Chechnya Gay Killings & Roundups: 5 Fast Facts You Need to Know

Disturbing reports say that gay men are being systematically rounded up and murdered in Chechnya.

The report – which originated in a Russian newspaper, Novaya Gazeta – claims that authorities arrested more than 100 gay men and have killed at least three.

The story gained global attention on April 2 when The New York Times reported on the Russian newspaper’s allegations. Slate Magazine reports that “the latest sweep appears to have been motivated by an organized effort by a gay rights group to request permits to stage gay pride parades.”

Novaya Gazeta reported that security services are participating in a “preventive cleansing” after anti-LGBT protests, and LGBT organizations in Russia are trying to evacuate gay men from Chechnya.

Here’s what you need to know:

1. The Men Who Disappeared Include Television Reporters & a Waiter

According to The New York Times, the men rounded up have ranged in age from 16 to 50.

“They have disappeared from the streets of Chechnya,” reported The Times, adding that two television reporters and a waiter are among those who vanished.

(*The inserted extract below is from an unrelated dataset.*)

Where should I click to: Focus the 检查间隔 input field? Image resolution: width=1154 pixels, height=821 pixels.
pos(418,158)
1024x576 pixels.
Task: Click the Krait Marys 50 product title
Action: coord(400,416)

Novaya Gazeta reported that among the detainees are “prominent, influential and religious leaders close to the head of the republic, as well as two well-known Chechen TV personalities.”

The Russian newspaper also published a first-hand account with the news story, which said in part, “The youngest is 16 years old. He’s from our village. Just a few days ago he was brought back all the beaten, just a bag of bones. They threw him into the yard.”

According to Slate Magazine, “The newspaper claims authorities have been specifically seeking out closeted gay men by posing as men looking for dates on social networking sites. There is so much anti-gay hatred in Russia’s predominantly Muslim North Caucus region that family members of those killed or detained are unlikely to ask questions or demand an investigation.”

Indeed, gay men in Chechnya also face danger from their families.

“It is known that some detainees are released for ‘lack of evidence.’ However, in this case, they are in danger, which comes from relatives,” reported Novaya Gazeta. “In Chechnya, the ancient custom of ‘honor killing’ is still widespread – it is a measure that allows to wash the shame of the family by killing the culprit of this shame.”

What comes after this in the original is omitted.